Begin Text segment

This can happen without has_arch_pdevs() being true. It's enough to just
directly map some physical memory into a guest to get p2m_direct_mmio
type present in the page tables.

Igor
Paul Durrant June 3, 2020, 11:48 a.m. UTC | #6
> -----Original Message-----
> From: Igor Druzhinin <igor.druzhinin@citrix.com>
> Sent: 03 June 2020 12:45
> To: paul@xen.org; 'Jan Beulich' <jbeulich@suse.com>
> Cc: xen-devel@lists.xenproject.org; andrew.cooper3@citrix.com; wl@xen.org; roger.pau@citrix.com;
> george.dunlap@citrix.com
> Subject: Re: [PATCH v2] x86/svm: do not try to handle recalc NPT faults immediately
> 
> On 03/06/2020 12:28, Paul Durrant wrote:
> >> -----Original Message-----
> >> From: Jan Beulich <jbeulich@suse.com>
> >> Sent: 03 June 2020 12:22
> >> To: paul@xen.org
> >> Cc: 'Igor Druzhinin' <igor.druzhinin@citrix.com>; xen-devel@lists.xenproject.org;
> >> andrew.cooper3@citrix.com; wl@xen.org; roger.pau@citrix.com; george.dunlap@citrix.com
> >> Subject: Re: [PATCH v2] x86/svm: do not try to handle recalc NPT faults immediately
> >>
> >> On 03.06.2020 12:26, Paul Durrant wrote:
> >>>> -----Original Message-----
> >>>> From: Jan Beulich <jbeulich@suse.com>
> >>>> Sent: 03 June 2020 11:03
> >>>> To: Igor Druzhinin <igor.druzhinin@citrix.com>
> >>>> Cc: xen-devel@lists.xenproject.org; andrew.cooper3@citrix.com; wl@xen.org; roger.pau@citrix.com;
> >>>> george.dunlap@citrix.com; Paul Durrant <paul@xen.org>
> >>>> Subject: Re: [PATCH v2] x86/svm: do not try to handle recalc NPT faults immediately
> >>>>
> >>>> On 02.06.2020 18:56, Igor Druzhinin wrote:
> >>>>> A recalculation NPT fault doesn't always require additional handling
> >>>>> in hvm_hap_nested_page_fault(), moreover in general case if there is no
> >>>>> explicit handling done there - the fault is wrongly considered fatal.
> >>>>>
> >>>>> This covers a specific case of migration with vGPU assigned on AMD:
> >>>>> at a moment log-dirty is enabled globally, recalculation is requested
> >>>>> for the whole guest memory including directly mapped MMIO regions of vGPU
> >>>>> which causes a page fault being raised at the first access to those;
> >>>>> but due to MMIO P2M type not having any explicit handling in
> >>>>> hvm_hap_nested_page_fault() a domain is erroneously crashed with unhandled
> >>>>> SVM violation.

End Text segment

**Task list:**
1. Return the passage of the Xen patch thread that opens with the words containing "This can happen" and closes with "the page tables.", copied word for word.
2. Based on the Xen patch thread, mark each statement yes or no, and quote the exact words from the thread that decide it.
(a) A p2m_direct_mmio type can end up in the page tables even when has_arch_pdevs() is not true.
(b) The patch covers a migration case with a vGPU assigned on Intel hardware.
(c) Jan Beulich's reply to Paul Durrant was sent on 03 June 2020 at 12:22.
3. Write what comes next in the Xen patch thread, starting right after its last sentence.

Begin Data

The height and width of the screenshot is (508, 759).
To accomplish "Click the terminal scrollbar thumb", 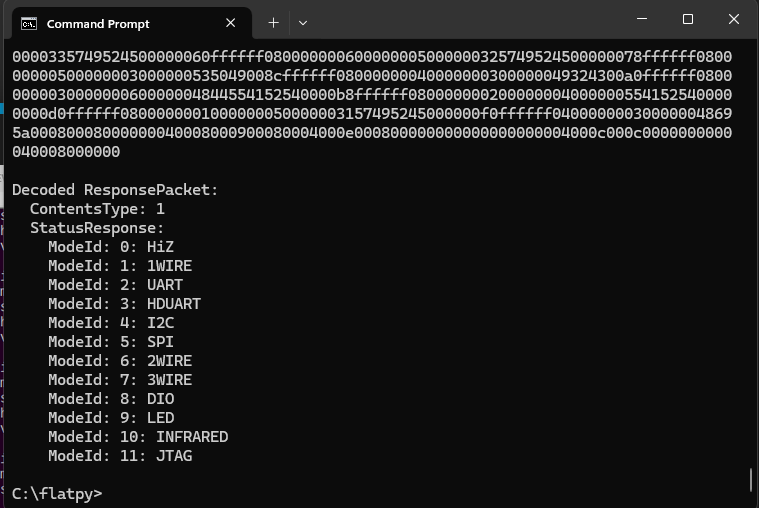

End Data

**Answers to the problems:**
1.
This can happen without has_arch_pdevs() being true. It's enough to just
directly map some physical memory into a guest to get p2m_direct_mmio
type present in the page tables.

2.
(a) Yes: "This can happen without has_arch_pdevs() being true."
(b) No: "This covers a specific case of migration with vGPU assigned on AMD"
(c) Yes: "Sent: 03 June 2020 12:22"

3.
> >>>>>
> >>>>> Instead of trying to be opportunistic - use safer approach and handle
> >>>>> P2M recalculation in a separate NPT fault by attempting to retry after
> >>>>> making the necessary adjustments. This is aligned with Intel behavior
> >>>>> where there are separate VMEXITs for recalculation and EPT violations
> >>>>> (faults) and only faults are handled in hvm_hap_nested_page_fault().
> >>>>> Do it by also unifying do_recalc return code with Intel implementation
> >>>>> where returning 1 means P2M was actually changed.
> >>>>>
> >>>>> Since there was no case previously where p2m_pt_handle_deferred_changes()
> >>>>> could return a positive value - it's safe to replace ">= 0" with just "== 0"
> >>>>> in VMEXIT_NPF handler. finish_type_change() is also not affected by the
> >>>>> change as being able to deal with >0 return value of p2m->recalc from
> >>>>> EPT implementation.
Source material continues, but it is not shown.